Singapore PM readies ground for general election amid Covid-19 pandemic

File photo of Singapore Prime Minister Lee Hsien Loong. Reuters
At a time when the world is taking guard against a fresh streak of cases, Singapore has stood out as one to have made significant strides in the battle against coronavirus.

In a televised address to the island nation on Tuesday, Prime Minister Lee Hsien-Loong called the general election, saying he has “advised President Halimah Yacob to dissolve Parliament and issue the Writ of Election”.

With the present government’s term nearing its end, the PM’s move holds much significance, given it comes amid the pandemic. In addition, it holds lessons for other nations that have struggled to keep the outbreak in check.

Describing the election to be “like no other”, PM Lee stated that following the detection of the first case in January, the country took decisive steps, the most significant being the two-month ‘Circuit Breaker’. Further, the government took extra steps for the most affected section--migrant workers living in dormitories.

With four budgets passed, resulting in  infusion of SG$100 billion, the government ensured the impact on livelihoods and businesses was largely under control.

Despite the words of encouragement, the PM provided a reality check, saying that the battle has not been won yet.

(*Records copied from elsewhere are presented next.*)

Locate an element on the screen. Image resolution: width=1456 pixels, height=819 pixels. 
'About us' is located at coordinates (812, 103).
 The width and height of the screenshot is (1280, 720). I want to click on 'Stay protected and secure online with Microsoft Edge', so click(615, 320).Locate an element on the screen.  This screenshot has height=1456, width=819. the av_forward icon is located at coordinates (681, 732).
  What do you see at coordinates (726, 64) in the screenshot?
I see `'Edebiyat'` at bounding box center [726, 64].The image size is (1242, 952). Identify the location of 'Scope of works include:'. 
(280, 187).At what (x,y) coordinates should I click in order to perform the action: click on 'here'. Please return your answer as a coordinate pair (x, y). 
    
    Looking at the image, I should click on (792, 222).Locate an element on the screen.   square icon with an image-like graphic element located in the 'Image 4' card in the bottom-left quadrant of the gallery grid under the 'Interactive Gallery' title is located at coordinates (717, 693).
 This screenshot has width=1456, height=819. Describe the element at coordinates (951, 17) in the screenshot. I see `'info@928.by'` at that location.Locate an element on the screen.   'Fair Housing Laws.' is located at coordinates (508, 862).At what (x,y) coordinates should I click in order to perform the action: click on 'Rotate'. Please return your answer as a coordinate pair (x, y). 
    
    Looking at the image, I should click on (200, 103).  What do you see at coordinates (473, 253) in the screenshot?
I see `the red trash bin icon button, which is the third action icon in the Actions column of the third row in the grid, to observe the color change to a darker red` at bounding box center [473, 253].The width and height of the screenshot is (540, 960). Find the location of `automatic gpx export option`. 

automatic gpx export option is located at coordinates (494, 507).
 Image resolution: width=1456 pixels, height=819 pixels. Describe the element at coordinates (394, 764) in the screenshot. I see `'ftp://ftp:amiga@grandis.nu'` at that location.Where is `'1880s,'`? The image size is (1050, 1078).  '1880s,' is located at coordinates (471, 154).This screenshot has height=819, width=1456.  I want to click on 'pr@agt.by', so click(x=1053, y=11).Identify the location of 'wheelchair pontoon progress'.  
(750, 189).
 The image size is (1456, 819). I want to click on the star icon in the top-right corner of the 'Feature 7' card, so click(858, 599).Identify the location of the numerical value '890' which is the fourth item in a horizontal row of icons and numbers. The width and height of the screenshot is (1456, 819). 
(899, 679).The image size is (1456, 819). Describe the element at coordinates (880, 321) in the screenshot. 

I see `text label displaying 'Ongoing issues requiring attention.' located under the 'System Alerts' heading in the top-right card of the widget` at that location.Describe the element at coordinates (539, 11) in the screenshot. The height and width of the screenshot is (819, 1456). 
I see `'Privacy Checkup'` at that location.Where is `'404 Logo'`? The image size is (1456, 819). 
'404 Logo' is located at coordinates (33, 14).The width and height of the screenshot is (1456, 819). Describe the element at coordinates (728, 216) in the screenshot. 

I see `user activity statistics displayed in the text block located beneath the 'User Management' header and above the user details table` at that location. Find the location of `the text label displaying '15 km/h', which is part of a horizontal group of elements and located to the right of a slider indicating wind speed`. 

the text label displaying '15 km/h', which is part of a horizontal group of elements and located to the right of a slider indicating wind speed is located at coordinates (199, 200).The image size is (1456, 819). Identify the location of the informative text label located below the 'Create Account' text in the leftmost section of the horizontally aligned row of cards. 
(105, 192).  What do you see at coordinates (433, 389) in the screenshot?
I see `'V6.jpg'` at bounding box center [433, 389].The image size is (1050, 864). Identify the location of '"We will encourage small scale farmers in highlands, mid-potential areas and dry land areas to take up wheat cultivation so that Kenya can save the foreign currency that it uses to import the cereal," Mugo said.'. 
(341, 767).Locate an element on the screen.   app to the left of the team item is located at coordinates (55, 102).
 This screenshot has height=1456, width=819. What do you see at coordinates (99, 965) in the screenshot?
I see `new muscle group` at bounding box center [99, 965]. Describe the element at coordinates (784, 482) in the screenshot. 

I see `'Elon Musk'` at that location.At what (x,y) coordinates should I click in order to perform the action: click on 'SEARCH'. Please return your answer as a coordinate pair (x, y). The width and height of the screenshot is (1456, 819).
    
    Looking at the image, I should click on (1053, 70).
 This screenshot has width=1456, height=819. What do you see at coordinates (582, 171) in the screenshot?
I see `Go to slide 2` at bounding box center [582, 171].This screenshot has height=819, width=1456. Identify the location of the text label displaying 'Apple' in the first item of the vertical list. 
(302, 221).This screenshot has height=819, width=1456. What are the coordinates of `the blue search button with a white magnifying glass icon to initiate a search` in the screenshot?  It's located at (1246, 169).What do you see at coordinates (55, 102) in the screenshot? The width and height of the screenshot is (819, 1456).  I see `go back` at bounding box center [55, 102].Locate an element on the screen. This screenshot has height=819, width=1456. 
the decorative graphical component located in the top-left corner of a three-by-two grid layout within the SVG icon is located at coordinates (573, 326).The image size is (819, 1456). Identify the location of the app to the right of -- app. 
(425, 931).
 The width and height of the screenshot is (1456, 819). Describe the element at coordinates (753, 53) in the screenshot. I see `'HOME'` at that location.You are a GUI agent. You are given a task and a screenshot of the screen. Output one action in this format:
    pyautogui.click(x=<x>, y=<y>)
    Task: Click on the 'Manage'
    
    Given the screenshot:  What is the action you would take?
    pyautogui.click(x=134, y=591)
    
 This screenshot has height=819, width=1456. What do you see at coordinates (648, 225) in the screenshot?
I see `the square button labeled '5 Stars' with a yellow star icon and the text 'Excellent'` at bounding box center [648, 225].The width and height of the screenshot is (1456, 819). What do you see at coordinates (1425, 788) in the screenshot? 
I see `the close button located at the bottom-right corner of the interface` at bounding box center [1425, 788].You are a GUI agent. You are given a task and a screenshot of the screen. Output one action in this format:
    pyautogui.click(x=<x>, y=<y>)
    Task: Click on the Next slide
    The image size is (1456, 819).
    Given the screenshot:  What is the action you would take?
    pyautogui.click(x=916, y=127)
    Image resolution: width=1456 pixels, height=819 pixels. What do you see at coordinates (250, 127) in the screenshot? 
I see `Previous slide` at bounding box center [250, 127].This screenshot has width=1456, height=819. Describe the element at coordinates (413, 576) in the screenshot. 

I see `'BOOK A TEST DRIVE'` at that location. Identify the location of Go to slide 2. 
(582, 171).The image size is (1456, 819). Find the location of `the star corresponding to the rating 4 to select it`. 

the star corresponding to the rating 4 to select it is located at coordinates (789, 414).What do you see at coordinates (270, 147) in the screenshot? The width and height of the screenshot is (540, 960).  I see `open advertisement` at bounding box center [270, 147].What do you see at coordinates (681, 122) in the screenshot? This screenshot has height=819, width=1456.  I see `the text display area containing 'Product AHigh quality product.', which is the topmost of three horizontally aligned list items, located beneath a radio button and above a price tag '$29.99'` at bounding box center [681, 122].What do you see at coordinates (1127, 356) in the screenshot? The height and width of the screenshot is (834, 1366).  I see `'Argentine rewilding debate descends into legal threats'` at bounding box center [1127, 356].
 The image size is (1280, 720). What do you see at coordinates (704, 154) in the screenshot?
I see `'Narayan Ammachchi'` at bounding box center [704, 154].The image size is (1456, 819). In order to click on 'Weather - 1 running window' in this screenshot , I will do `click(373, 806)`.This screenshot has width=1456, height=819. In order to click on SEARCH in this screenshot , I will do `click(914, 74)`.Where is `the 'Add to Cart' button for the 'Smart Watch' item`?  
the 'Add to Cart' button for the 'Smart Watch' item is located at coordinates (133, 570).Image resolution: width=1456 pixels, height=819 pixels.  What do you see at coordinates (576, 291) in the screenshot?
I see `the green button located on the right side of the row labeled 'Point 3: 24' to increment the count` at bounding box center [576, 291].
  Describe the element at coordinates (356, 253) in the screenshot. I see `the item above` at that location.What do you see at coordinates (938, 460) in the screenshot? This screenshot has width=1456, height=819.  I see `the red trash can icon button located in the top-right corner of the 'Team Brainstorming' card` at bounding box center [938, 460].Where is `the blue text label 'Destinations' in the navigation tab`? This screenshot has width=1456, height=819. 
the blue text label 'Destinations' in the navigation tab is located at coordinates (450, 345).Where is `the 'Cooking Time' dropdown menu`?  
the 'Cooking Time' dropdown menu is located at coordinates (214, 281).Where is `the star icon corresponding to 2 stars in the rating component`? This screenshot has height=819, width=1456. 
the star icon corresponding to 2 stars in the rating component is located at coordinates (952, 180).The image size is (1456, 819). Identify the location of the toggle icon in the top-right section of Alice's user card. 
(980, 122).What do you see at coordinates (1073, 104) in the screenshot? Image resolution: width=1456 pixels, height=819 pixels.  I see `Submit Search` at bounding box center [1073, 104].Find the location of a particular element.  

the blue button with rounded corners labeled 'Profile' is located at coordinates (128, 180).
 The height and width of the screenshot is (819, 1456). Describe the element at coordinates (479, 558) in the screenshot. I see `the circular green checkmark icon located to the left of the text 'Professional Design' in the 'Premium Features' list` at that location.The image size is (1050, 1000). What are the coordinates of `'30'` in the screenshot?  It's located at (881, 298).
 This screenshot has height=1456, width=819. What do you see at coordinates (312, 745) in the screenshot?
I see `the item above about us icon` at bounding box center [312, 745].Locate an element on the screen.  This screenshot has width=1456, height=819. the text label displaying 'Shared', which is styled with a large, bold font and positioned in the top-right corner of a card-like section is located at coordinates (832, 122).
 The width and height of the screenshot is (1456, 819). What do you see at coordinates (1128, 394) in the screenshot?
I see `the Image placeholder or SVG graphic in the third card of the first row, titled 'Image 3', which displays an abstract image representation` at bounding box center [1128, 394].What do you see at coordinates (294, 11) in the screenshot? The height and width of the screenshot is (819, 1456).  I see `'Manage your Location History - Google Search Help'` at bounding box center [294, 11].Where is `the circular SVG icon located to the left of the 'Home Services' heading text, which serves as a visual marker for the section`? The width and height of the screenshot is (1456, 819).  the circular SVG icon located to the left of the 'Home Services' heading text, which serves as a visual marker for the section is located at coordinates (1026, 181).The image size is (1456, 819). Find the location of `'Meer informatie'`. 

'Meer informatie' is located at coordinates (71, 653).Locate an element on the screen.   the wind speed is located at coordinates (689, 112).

He warned of more job losses and closure of businesses ahead. Further, he noted that external developments, such as the US-China trade tensions, the border conflict between India and China, the upcoming US Presidential polls, and political developments in neighbouring South-East Asia, were uncertainties that could have an impact on the economy.

In calling for an election citing the need to have a stable government — with a fresh 5-year mandate — that could guide the country in tiding these challenges, the PM has made a bold statement.

At the same time, the assurance of “people can vote safely, and political parties can campaign effectively” — with voters to be allotted specific times and seniors to be given priority — shows decisive leadership and a healthy political climate, even during a phase of uncertainty.

With a fatality count of 26 and just one case in the ICU, it would be fair to say that the country has set an example. During the tough times, the government drew from its reserves to support workers and households.

This is in sharp contrast to India, where the Centre and many states have been at odds over lifting of the lockdown and stimulus packages announced. Treatment of migrant workers, too, has been quite different.

With the poll bugle being sounded in Bihar, Covid-19 seems to have become a ‘way of life’, more by compulsion rather than choice, according to political analysts.